Your objective
Transcribe the entries below word for word, beginning at the line with "You are a GUI" and stopping after the line with "The height and"; drop all pictures.

==========

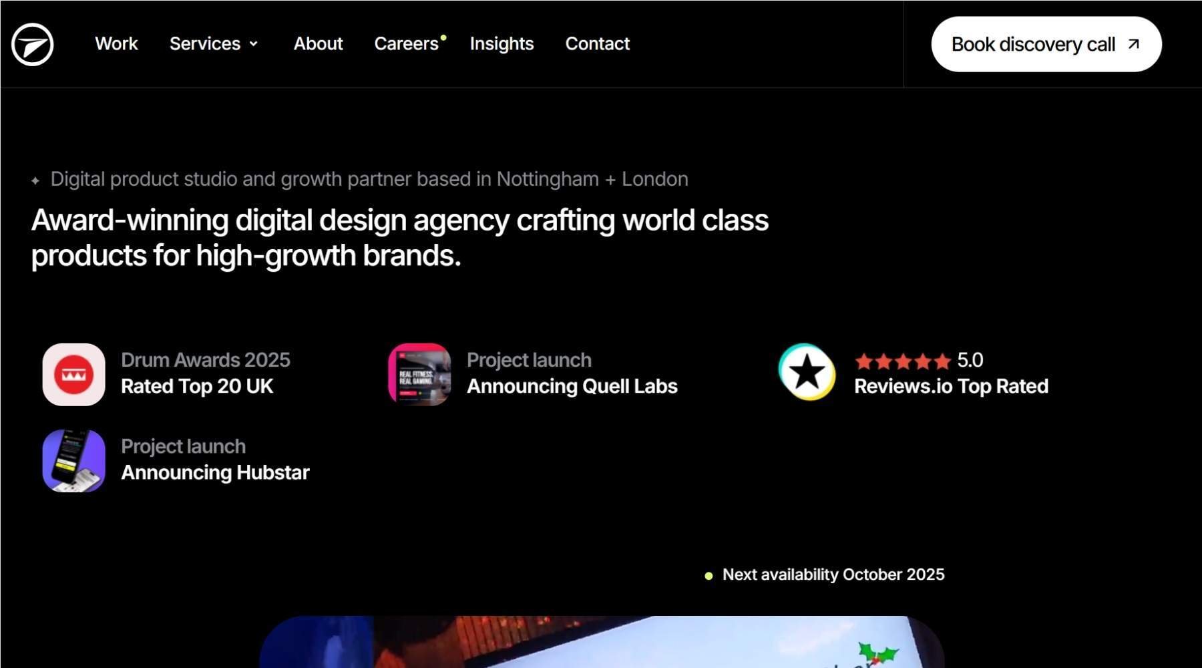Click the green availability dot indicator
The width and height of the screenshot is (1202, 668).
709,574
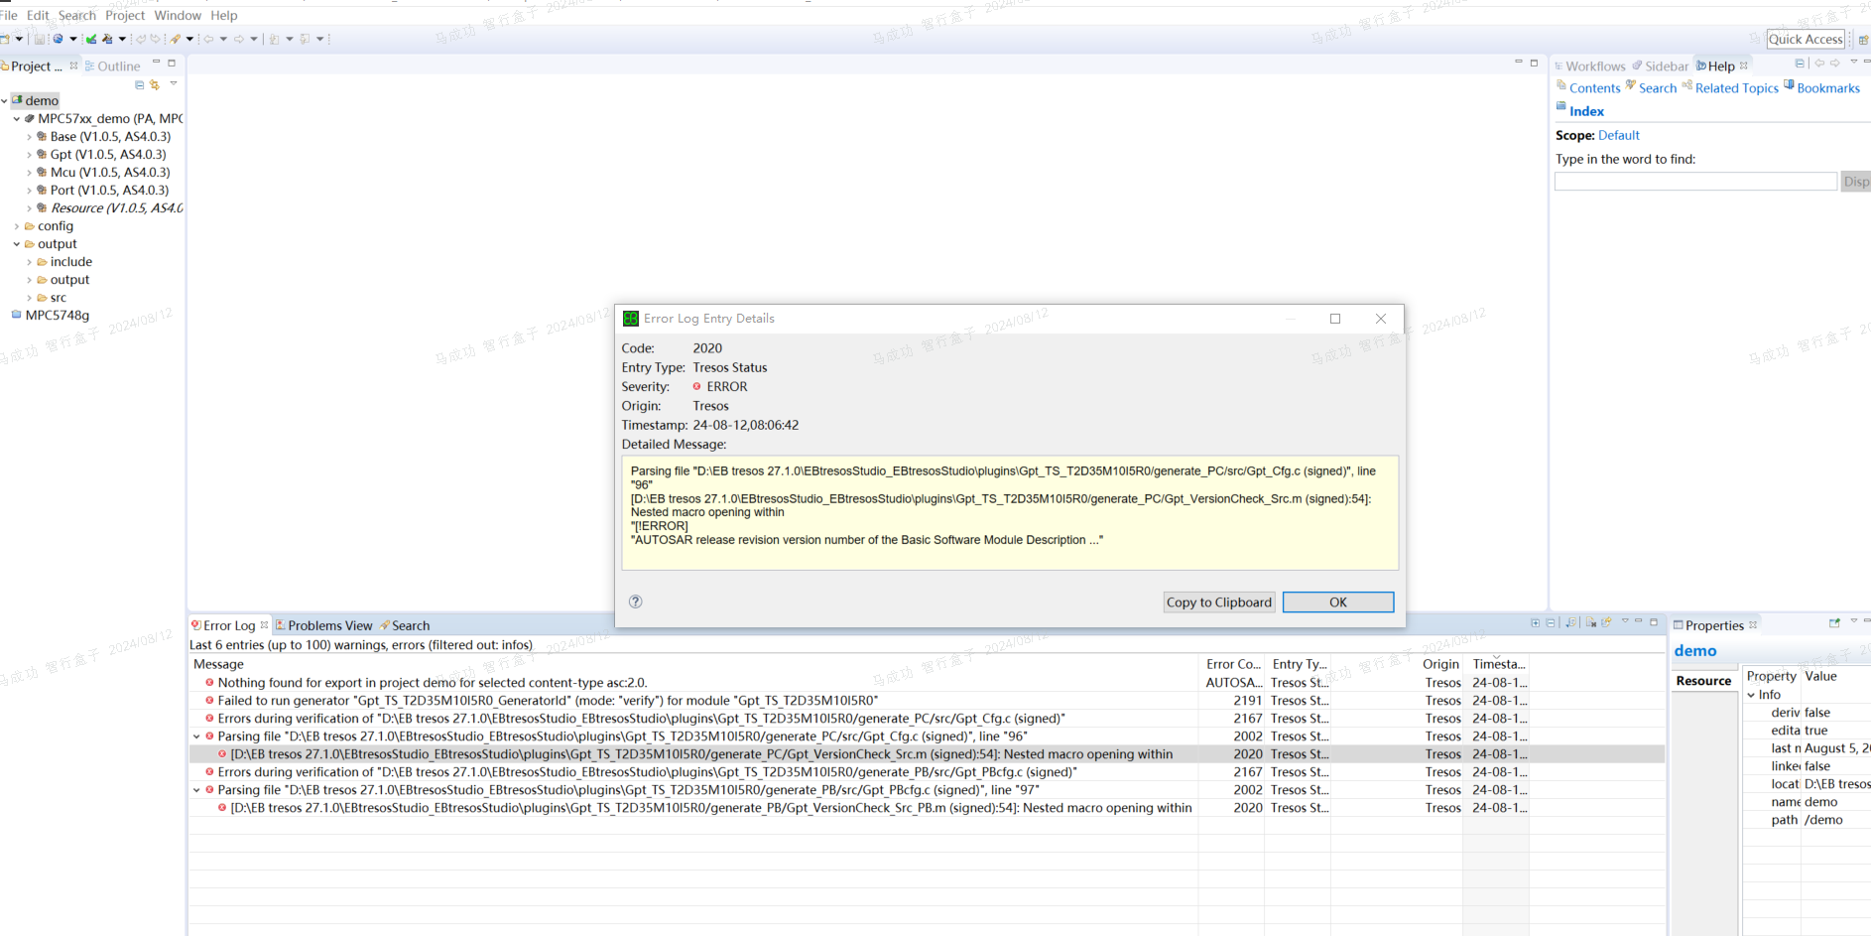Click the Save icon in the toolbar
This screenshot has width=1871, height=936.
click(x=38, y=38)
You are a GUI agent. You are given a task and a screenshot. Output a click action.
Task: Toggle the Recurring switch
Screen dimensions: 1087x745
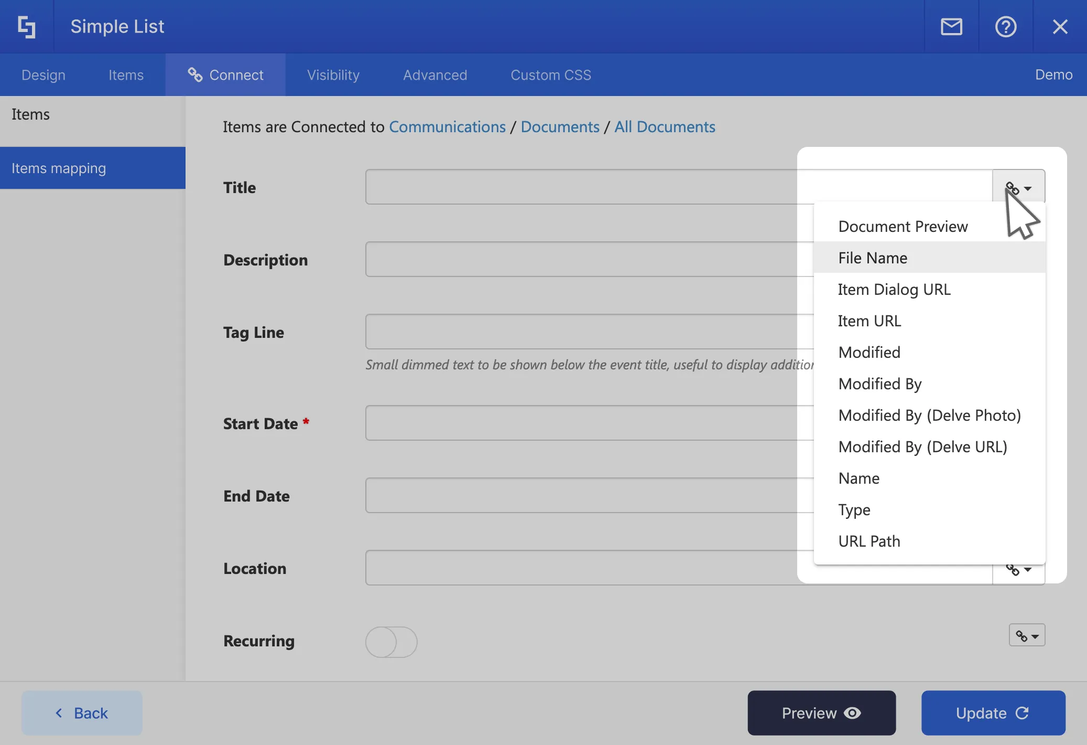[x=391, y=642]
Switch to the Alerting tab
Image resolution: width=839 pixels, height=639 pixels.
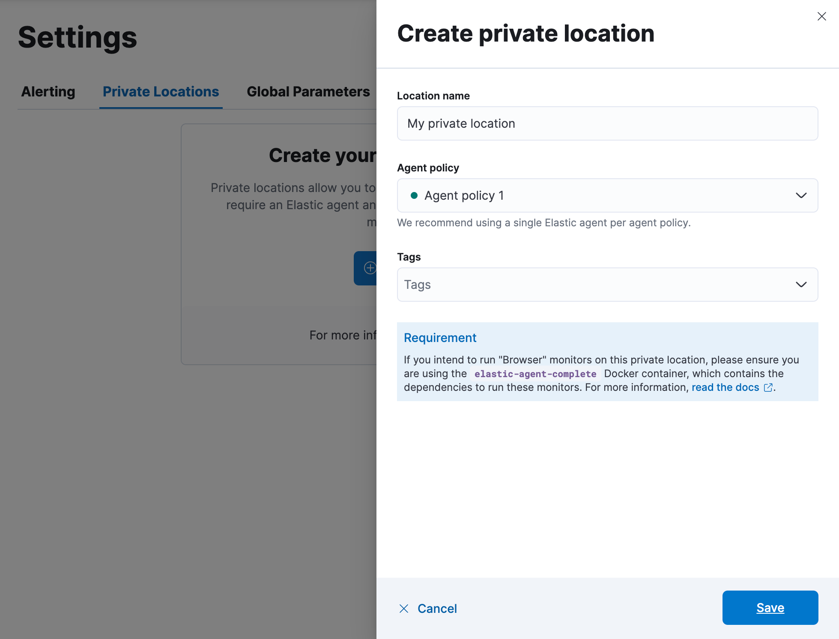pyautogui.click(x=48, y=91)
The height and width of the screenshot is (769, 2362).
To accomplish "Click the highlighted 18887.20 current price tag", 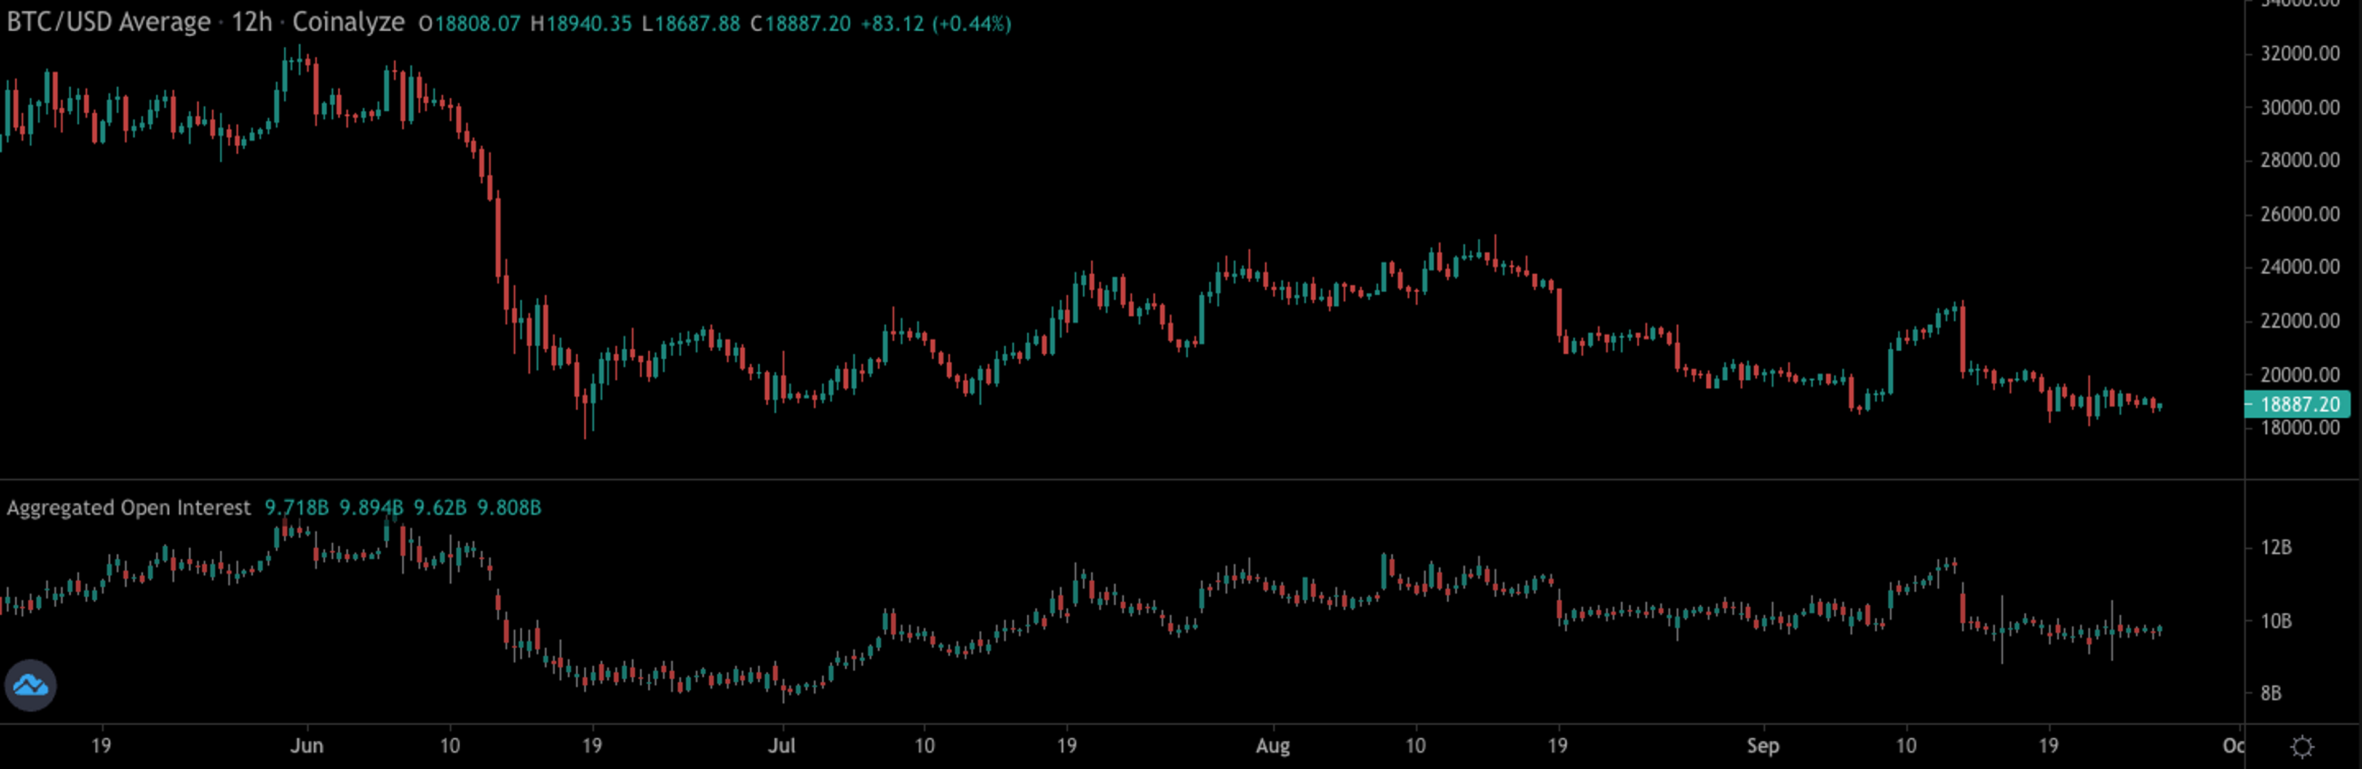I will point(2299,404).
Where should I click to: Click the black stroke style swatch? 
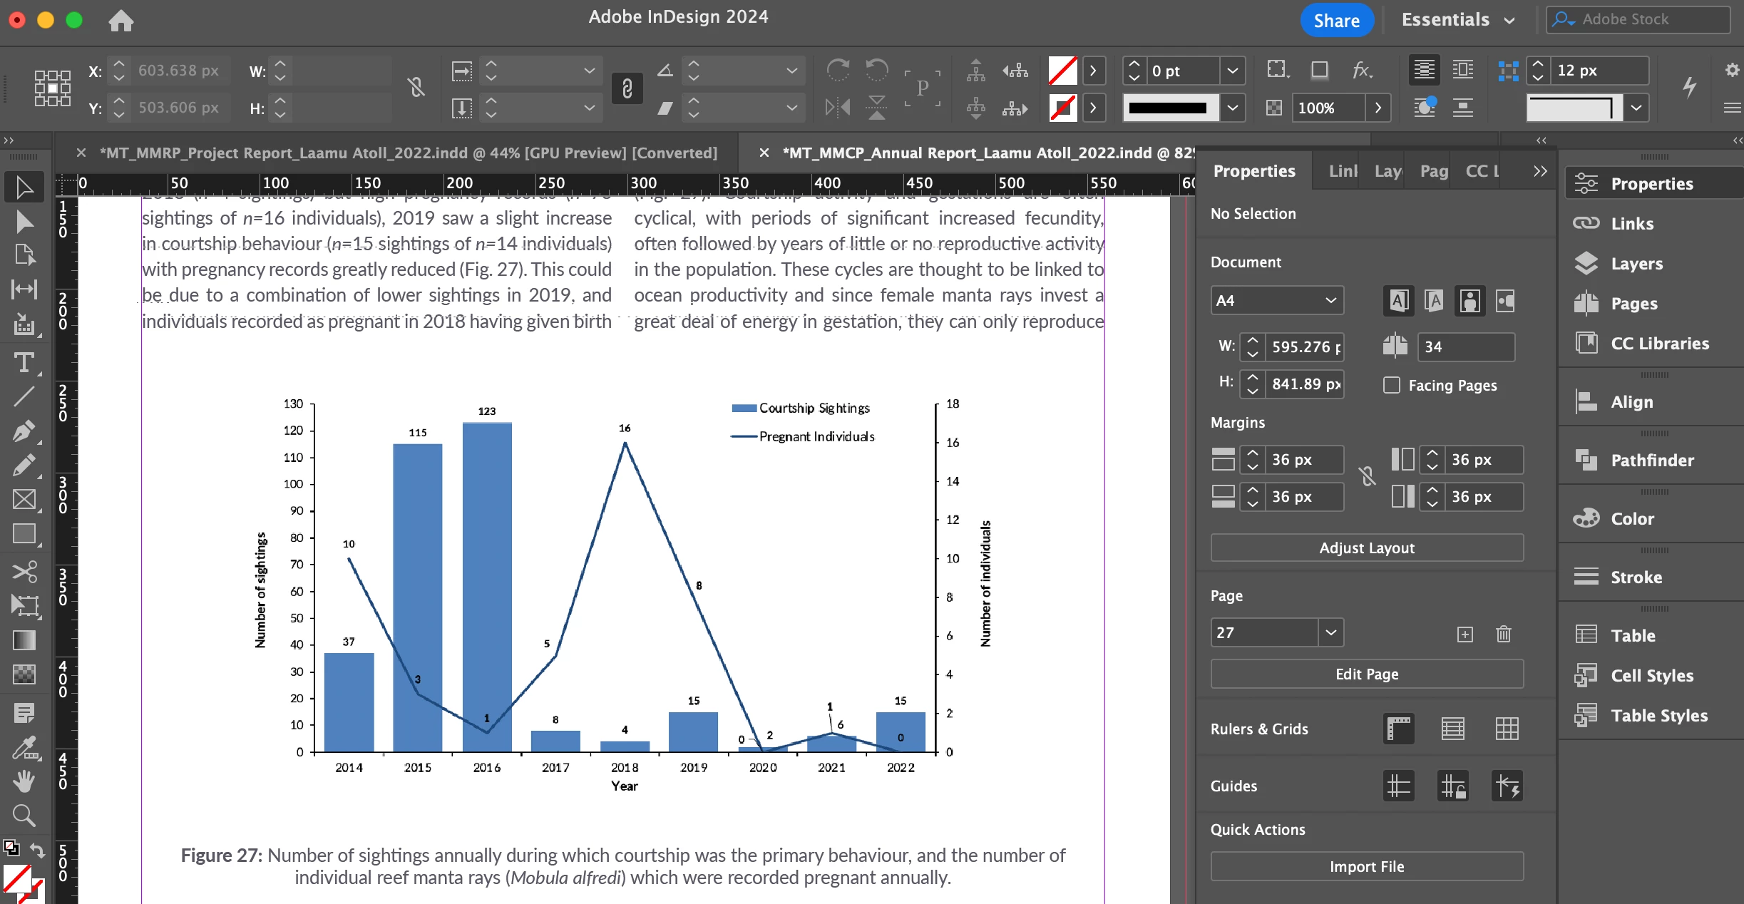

==========

Task solution
You are a GUI agent. You are given a task and a screenshot. Output a click action.
Task: Toggle the Recurring switch
Screen dimensions: 1087x745
[x=391, y=642]
Switch to the Alerting tab
Image resolution: width=839 pixels, height=639 pixels.
pyautogui.click(x=48, y=91)
The height and width of the screenshot is (769, 2362).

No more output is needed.